Fiel a su traje de chaqueta, fiel a su bronceado caribeño, fiel a su corbata, fiel a su dentadura blanquísima, fiel a su público hasta la muerte. Julio Iglesias reaparecía en el Casino de Aranjuez en la que se supone era parada fundamental de su mini gira española (el 5 y el 6 estará en Gerona, el 12 en Córdoba, el 14 en Gandía y el 20 en Ávila) y dejó claro que lo que más quiere en este mundo es cantar en un escenario. A punto de cumplir 70 años, no se entiende que un hombre que tiene todo —dinero, amor, salud, éxito, hijos…— se ponga a sudar la camisa de seda delante de la gente, cuando podría estar tumbado panza arriba en cualquiera de sus mansiones viendo pasar las nubes.
Julio Iglesias es feliz haciendo lo que hace, lo disfruta y paladea casi como si fuera la primera vez, y eso es lo que transmite a su gente. Por eso sus incondicionales de Aranjuez y Madrid no dudaron en arroparle en esta vuelta a casa durante una gala donde repitió que él es español.

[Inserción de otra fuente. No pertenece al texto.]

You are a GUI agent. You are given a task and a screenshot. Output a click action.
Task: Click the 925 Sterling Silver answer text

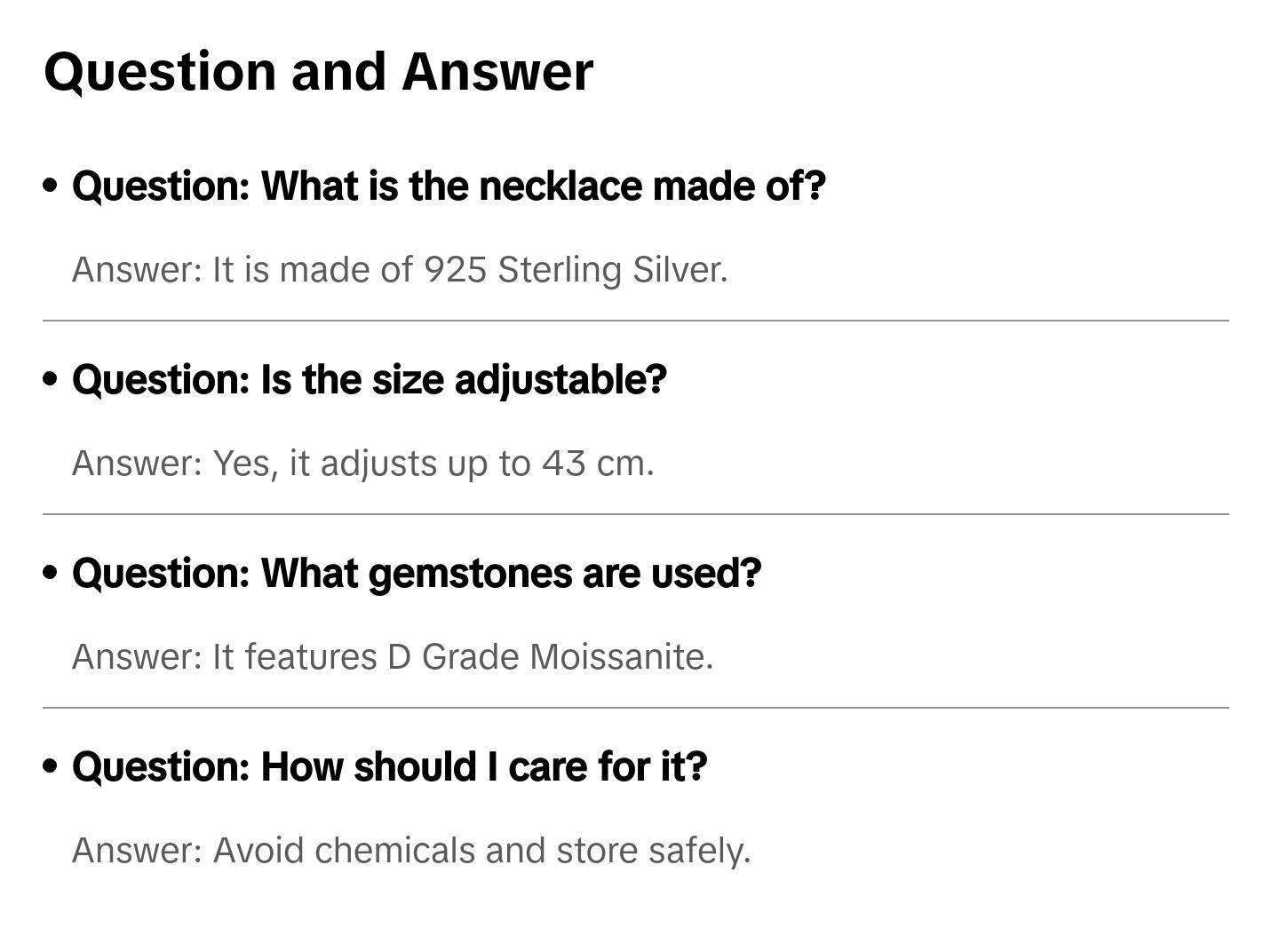[x=400, y=270]
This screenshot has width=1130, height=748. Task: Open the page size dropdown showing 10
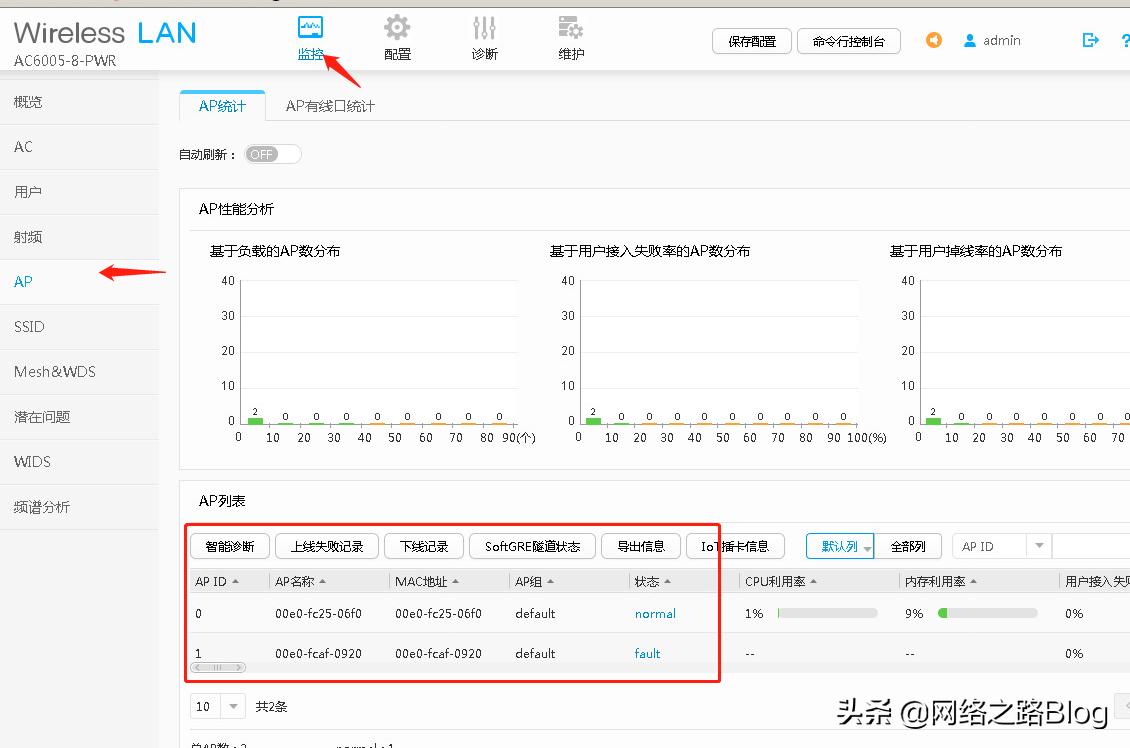216,706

Lo había hecho hace ya un mes en su concierto de Barcelona arrancando grandes ovaciones (ahí tenía más fuerza esa confesión) y lo repitió esa noche, mientras dedicaba a su padre «Un canto a Galicia» o recordaba cómo se pergeñó su gran éxito «Hey!». De vuelta de muchas cosas, Julio se arranca por Pavarotti de la misma manera que lo hace por Jacques Brel con su «Ne me quitte pas».
Perfeccionista hasta la médula, se rodeó de tres coristas y una banda de músicos de primera categoría, aunque los mejores aplausos se los llevaron los bailarines de tango. Ver y escuchar a Julio es ver a un grande de verdad, en el final de su carrera, pero con ninguna gana de decir adiós. Enganchado al eco de los aplausos estoy segura de que morirá con el micrófono en la boca. Da igual que le critiquen por si está mayor, si se sienta demasiado en el escenario o si repite show. El mérito de Julio es estar. Mientras tenga voz (ahora canta mejor que hace unos años) y cuerpo que se arranque, tenemos Julio para rato. Me alegro.